If you can handle the game mechanics as-is, you'll find that the developers have done a good job of mixing up your goals, so the game feels fresh throughout its 36 stages. Some levels try to make you go below a certain height instead of reaching it, all the while making sure you use the limited pool of pieces it gives you. Others ask you to make a tower while the field is made of quicksand, which seems like an impossible task if you're given the wrong pieces. All the while, beating levels and trying to finish under the par time will give you coins, which you can use to dress up Rockit in case you tire of her default outfit.


All of this seems rather benign until you get the random block that gives you different variables once it lands. One moment, you may be dealing with a giant baby overlooking your tower while wooden letter blocks fall from the sky. The next moment, you might be trying to add a giant painting to your stack or deal with falling fish tanks. Your play field might be resting on a giant spring, or you have to balance scales. Some of those changes even involve you turning into a tiny frog and grabbing all of the coins around your tower for a bit. Even if you encounter nothing strange by the time you wrap up a level, you'll still get some oddness in the form of a whale with a wrecking ball tongue that encourages you to topple the tower that you just completed.

Those odd additions keep Stacks and Stacks fresh, since you're likely to keep playing to see what sort of strangeness emerges next. The game does a good job of restarting quickly if you fail, so you can quickly overcome those failures. Little touches like that and seeing your completed tower on the world map are nice, and they keep players motivated enough to finish the campaign.

Aside from the main campaign, the title features multiplayer, and its implementation is fine. There's a split-screen versus mode where you play against one person in a race to see who can outlast the other in creating stable towers before reaching three strikes. There's also a co-op mode where players take turns putting down each piece, but considering the nature of the game, that's more of a task for players who want to play the game at the highest difficulty unless you're completely in sync with your partner.


Like the rest of the game, the presentation is all over the place — but in a good way. The graphics have a clean look and bright colors, and it all runs at a very stable frame rate without the need for powerful hardware. It helps that everything is made with an obviously low polygon count, so all visuals have an HD PSOne look, from the giant fish to the giant babies. Sound-wise, the effects are rather low in volume, so having a block fall into the danger zone is the only thing with some impact, and laying down an actual block is almost silent. Despite that, you aren't going to mind the silence since the soundtrack sounds like something that came out of a 1990s fever dream. It's a little manic but very high energy, so it works well with everything else in the game.

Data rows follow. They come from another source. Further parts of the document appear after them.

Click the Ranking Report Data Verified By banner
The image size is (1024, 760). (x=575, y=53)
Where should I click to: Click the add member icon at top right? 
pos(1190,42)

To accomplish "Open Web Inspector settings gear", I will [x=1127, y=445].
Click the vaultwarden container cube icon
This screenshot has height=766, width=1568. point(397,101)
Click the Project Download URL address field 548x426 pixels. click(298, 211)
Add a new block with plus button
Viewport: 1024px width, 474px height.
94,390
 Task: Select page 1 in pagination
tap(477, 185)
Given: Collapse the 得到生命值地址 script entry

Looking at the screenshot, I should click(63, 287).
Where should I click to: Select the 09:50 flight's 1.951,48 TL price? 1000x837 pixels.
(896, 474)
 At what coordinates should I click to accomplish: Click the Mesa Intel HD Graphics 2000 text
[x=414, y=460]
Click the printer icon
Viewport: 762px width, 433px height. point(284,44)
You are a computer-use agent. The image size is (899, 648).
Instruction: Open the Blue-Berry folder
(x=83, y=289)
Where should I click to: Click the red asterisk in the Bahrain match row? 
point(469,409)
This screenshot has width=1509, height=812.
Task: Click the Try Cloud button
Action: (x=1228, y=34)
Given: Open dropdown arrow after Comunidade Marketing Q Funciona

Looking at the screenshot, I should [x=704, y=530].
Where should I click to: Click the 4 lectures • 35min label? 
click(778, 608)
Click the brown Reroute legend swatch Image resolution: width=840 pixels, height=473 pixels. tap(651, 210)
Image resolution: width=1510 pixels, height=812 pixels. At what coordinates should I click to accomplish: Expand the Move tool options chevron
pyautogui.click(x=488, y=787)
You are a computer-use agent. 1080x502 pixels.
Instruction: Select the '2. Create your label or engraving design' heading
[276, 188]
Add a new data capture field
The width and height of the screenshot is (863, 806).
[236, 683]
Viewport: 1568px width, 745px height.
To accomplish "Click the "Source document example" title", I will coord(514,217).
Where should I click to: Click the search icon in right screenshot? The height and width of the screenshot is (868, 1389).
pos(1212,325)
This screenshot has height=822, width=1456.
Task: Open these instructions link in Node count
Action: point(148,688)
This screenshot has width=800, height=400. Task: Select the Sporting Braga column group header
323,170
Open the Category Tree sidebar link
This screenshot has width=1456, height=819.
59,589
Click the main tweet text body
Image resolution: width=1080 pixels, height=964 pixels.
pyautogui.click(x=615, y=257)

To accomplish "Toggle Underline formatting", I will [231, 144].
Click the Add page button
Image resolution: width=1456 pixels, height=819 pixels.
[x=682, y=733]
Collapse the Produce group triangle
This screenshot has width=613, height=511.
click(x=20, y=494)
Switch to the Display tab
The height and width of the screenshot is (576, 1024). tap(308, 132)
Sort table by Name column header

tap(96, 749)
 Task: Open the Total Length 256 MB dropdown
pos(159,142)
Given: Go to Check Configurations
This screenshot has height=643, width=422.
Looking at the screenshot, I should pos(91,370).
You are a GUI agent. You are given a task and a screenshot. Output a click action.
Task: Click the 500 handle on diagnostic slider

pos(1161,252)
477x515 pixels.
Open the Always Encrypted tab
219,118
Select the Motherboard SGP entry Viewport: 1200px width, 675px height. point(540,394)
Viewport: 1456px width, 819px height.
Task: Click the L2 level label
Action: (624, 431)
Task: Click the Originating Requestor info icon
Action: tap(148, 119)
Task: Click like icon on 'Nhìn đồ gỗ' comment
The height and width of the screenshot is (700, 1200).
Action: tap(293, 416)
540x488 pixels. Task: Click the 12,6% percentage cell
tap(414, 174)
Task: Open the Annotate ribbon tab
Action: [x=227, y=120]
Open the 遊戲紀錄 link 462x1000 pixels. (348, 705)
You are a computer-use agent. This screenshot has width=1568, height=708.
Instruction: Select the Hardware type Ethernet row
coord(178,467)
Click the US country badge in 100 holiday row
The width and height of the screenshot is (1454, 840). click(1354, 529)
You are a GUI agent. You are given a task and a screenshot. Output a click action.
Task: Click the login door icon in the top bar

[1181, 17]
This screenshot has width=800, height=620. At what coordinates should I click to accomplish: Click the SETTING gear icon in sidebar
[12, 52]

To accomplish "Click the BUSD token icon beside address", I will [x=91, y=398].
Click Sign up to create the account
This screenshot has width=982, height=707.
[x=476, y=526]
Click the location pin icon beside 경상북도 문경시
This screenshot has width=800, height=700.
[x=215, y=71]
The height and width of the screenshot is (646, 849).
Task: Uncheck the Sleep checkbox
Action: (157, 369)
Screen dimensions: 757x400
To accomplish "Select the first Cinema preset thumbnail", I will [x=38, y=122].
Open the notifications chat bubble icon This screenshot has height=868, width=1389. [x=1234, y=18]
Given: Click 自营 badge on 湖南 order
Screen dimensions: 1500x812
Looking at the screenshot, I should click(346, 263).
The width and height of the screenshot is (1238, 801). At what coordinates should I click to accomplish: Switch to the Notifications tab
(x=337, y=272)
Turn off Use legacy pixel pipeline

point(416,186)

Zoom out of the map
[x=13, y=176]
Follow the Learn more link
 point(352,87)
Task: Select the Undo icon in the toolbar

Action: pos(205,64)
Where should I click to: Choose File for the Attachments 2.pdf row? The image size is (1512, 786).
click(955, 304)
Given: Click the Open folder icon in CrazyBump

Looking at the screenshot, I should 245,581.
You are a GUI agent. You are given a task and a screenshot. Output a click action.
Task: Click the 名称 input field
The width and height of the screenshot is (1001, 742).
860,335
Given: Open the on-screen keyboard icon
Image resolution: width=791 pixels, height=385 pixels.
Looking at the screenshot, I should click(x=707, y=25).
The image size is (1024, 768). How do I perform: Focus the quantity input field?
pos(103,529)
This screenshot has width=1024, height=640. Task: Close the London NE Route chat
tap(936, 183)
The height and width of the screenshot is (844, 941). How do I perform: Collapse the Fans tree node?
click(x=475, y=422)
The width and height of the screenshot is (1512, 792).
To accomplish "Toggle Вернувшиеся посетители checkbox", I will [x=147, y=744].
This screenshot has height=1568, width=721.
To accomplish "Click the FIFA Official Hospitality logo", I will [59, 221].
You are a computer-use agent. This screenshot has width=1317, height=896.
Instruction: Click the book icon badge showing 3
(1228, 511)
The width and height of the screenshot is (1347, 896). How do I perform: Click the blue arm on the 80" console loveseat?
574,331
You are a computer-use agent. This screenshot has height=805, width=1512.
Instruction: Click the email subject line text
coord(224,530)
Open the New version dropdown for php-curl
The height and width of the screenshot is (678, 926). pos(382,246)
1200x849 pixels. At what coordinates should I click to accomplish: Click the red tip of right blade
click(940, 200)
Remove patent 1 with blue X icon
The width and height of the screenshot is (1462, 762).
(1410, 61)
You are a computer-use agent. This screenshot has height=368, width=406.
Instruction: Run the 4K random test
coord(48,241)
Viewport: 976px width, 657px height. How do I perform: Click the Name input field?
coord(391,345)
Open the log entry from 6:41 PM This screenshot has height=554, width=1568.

Your enjoyment for Stacks On Stacks (On Stacks) is going to be largely dependent on how much you can accept its randomness. The lo-fi graphics and sound work well, since they combine with the various random events to create an Adult Swim kind of manic experience. Its core mechanics could use some tweaking to be more accessible, but it still works well enough to keep you coming back again and again. Stacks On Stacks (On Stacks) is a puzzle game that's worth checking out if you want something in your collection that's out of the ordinary.